(Material provided)

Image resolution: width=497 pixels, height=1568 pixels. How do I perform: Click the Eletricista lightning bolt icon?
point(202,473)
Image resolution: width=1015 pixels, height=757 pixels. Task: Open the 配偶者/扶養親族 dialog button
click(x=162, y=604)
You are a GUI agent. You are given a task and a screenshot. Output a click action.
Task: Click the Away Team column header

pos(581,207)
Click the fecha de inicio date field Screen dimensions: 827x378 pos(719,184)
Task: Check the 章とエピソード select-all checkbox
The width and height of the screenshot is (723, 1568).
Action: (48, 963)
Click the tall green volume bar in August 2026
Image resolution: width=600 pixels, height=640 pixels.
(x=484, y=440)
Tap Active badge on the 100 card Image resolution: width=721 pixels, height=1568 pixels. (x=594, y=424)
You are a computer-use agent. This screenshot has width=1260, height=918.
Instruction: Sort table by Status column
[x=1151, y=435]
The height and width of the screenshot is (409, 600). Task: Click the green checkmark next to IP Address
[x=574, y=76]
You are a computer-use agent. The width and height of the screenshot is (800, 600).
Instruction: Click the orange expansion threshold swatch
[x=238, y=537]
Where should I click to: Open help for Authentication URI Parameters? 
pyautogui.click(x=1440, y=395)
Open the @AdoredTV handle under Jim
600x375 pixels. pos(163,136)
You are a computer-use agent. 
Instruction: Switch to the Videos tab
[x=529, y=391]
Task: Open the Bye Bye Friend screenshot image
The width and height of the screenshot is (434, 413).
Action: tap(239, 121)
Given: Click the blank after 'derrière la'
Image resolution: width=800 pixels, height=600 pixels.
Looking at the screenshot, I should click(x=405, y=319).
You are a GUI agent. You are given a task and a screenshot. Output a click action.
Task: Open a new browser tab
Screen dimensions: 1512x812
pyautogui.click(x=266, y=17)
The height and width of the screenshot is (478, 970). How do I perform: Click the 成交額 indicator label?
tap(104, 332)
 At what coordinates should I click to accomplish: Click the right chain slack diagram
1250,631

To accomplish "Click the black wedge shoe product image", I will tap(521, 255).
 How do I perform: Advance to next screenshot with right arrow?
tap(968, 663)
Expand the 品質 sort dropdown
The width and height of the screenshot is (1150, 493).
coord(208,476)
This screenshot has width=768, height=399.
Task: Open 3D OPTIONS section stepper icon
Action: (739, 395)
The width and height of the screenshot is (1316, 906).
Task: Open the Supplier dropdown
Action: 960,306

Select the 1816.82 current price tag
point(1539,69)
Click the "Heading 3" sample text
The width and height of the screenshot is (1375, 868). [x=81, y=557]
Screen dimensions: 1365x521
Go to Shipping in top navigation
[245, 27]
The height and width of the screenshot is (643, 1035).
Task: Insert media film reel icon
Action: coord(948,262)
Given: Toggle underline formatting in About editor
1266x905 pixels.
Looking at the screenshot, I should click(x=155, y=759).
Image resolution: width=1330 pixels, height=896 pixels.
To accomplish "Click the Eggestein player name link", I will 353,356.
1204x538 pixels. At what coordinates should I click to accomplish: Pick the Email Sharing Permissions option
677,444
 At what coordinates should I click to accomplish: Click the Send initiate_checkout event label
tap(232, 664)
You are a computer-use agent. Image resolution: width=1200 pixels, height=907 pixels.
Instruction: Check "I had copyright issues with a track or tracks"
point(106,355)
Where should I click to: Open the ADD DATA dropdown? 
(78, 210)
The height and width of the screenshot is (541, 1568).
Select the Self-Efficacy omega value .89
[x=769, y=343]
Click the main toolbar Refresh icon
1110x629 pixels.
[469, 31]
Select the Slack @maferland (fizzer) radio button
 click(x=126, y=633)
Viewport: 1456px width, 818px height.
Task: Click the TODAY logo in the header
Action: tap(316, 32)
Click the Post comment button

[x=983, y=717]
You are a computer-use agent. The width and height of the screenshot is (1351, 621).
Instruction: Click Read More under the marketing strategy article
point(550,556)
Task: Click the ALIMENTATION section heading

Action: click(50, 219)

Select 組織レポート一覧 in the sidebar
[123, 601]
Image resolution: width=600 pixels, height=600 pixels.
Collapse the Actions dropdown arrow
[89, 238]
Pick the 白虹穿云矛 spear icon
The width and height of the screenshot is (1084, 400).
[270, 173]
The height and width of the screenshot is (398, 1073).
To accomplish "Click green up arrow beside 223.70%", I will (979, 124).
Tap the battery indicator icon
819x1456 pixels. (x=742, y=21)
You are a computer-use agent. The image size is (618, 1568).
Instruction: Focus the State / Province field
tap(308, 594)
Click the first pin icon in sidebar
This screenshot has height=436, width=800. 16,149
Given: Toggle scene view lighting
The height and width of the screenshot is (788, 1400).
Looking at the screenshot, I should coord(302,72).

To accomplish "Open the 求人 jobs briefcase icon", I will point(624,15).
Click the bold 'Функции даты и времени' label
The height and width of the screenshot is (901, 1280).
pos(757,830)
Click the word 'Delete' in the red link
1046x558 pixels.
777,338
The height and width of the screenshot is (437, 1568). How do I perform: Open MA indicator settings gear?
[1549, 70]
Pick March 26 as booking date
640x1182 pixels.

(Activity)
The records above need to be output again, verbatim.

(Exercise output)
Image resolution: width=497 pixels, height=1568 pixels. How do I perform: Click the Eletricista lightning bolt icon?
point(202,473)
Image resolution: width=1015 pixels, height=757 pixels. Task: Open the 配偶者/扶養親族 dialog button
click(x=162, y=604)
You are a GUI agent. You are given a task and a screenshot. Output a click action.
Task: Click the Away Team column header

pos(581,207)
Click the fecha de inicio date field Screen dimensions: 827x378 pos(719,184)
Task: Check the 章とエピソード select-all checkbox
The width and height of the screenshot is (723, 1568).
Action: (48, 963)
Click the tall green volume bar in August 2026
Image resolution: width=600 pixels, height=640 pixels.
(x=484, y=440)
Tap Active badge on the 100 card Image resolution: width=721 pixels, height=1568 pixels. (x=594, y=424)
You are a computer-use agent. This screenshot has width=1260, height=918.
Instruction: Sort table by Status column
[x=1151, y=435]
The height and width of the screenshot is (409, 600). Task: Click the green checkmark next to IP Address
[x=574, y=76]
You are a computer-use agent. The width and height of the screenshot is (800, 600).
Instruction: Click the orange expansion threshold swatch
[x=238, y=537]
Where should I click to: Open help for Authentication URI Parameters? 
pyautogui.click(x=1440, y=395)
Open the @AdoredTV handle under Jim
600x375 pixels. pos(163,136)
You are a computer-use agent. 
Instruction: Switch to the Videos tab
[x=529, y=391]
Task: Open the Bye Bye Friend screenshot image
The width and height of the screenshot is (434, 413).
Action: tap(239, 121)
Given: Click the blank after 'derrière la'
Image resolution: width=800 pixels, height=600 pixels.
Looking at the screenshot, I should click(x=405, y=319).
You are a GUI agent. You are given a task and a screenshot. Output a click action.
Task: Open a new browser tab
Screen dimensions: 1512x812
pyautogui.click(x=266, y=17)
The height and width of the screenshot is (478, 970). How do I perform: Click the 成交額 indicator label?
tap(104, 332)
 At what coordinates should I click to accomplish: Click the right chain slack diagram
1250,631

To accomplish "Click the black wedge shoe product image", I will tap(521, 255).
 How do I perform: Advance to next screenshot with right arrow?
tap(968, 663)
Expand the 品質 sort dropdown
The width and height of the screenshot is (1150, 493).
coord(208,476)
This screenshot has width=768, height=399.
Task: Open 3D OPTIONS section stepper icon
Action: (739, 395)
The width and height of the screenshot is (1316, 906).
Task: Open the Supplier dropdown
Action: 960,306

Select the 1816.82 current price tag
point(1539,69)
Click the "Heading 3" sample text
The width and height of the screenshot is (1375, 868). [x=81, y=557]
Screen dimensions: 1365x521
Go to Shipping in top navigation
[245, 27]
The height and width of the screenshot is (643, 1035).
Task: Insert media film reel icon
Action: coord(948,262)
Given: Toggle underline formatting in About editor
1266x905 pixels.
Looking at the screenshot, I should click(x=155, y=759).
Image resolution: width=1330 pixels, height=896 pixels.
To accomplish "Click the Eggestein player name link", I will 353,356.
1204x538 pixels. At what coordinates should I click to accomplish: Pick the Email Sharing Permissions option
677,444
 At what coordinates should I click to accomplish: Click the Send initiate_checkout event label
tap(232, 664)
You are a computer-use agent. Image resolution: width=1200 pixels, height=907 pixels.
Instruction: Check "I had copyright issues with a track or tracks"
point(106,355)
Where should I click to: Open the ADD DATA dropdown? 
(78, 210)
The height and width of the screenshot is (541, 1568).
Select the Self-Efficacy omega value .89
[x=769, y=343]
Click the main toolbar Refresh icon
1110x629 pixels.
[469, 31]
Select the Slack @maferland (fizzer) radio button
 click(x=126, y=633)
Viewport: 1456px width, 818px height.
Task: Click the TODAY logo in the header
Action: tap(316, 32)
Click the Post comment button

[x=983, y=717]
You are a computer-use agent. The width and height of the screenshot is (1351, 621).
Instruction: Click Read More under the marketing strategy article
point(550,556)
Task: Click the ALIMENTATION section heading

Action: click(50, 219)

Select 組織レポート一覧 in the sidebar
[123, 601]
Image resolution: width=600 pixels, height=600 pixels.
Collapse the Actions dropdown arrow
[89, 238]
Pick the 白虹穿云矛 spear icon
The width and height of the screenshot is (1084, 400).
[270, 173]
The height and width of the screenshot is (398, 1073).
To accomplish "Click green up arrow beside 223.70%", I will (979, 124).
Tap the battery indicator icon
819x1456 pixels. (x=742, y=21)
You are a computer-use agent. The image size is (618, 1568).
Instruction: Focus the State / Province field
tap(308, 594)
Click the first pin icon in sidebar
This screenshot has height=436, width=800. 16,149
Given: Toggle scene view lighting
The height and width of the screenshot is (788, 1400).
Looking at the screenshot, I should coord(302,72).

To accomplish "Open the 求人 jobs briefcase icon", I will point(624,15).
Click the bold 'Функции даты и времени' label
The height and width of the screenshot is (901, 1280).
pos(757,830)
Click the word 'Delete' in the red link
1046x558 pixels.
777,338
The height and width of the screenshot is (437, 1568). How do I perform: Open MA indicator settings gear?
[1549, 70]
Pick March 26 as booking date
640x1182 pixels.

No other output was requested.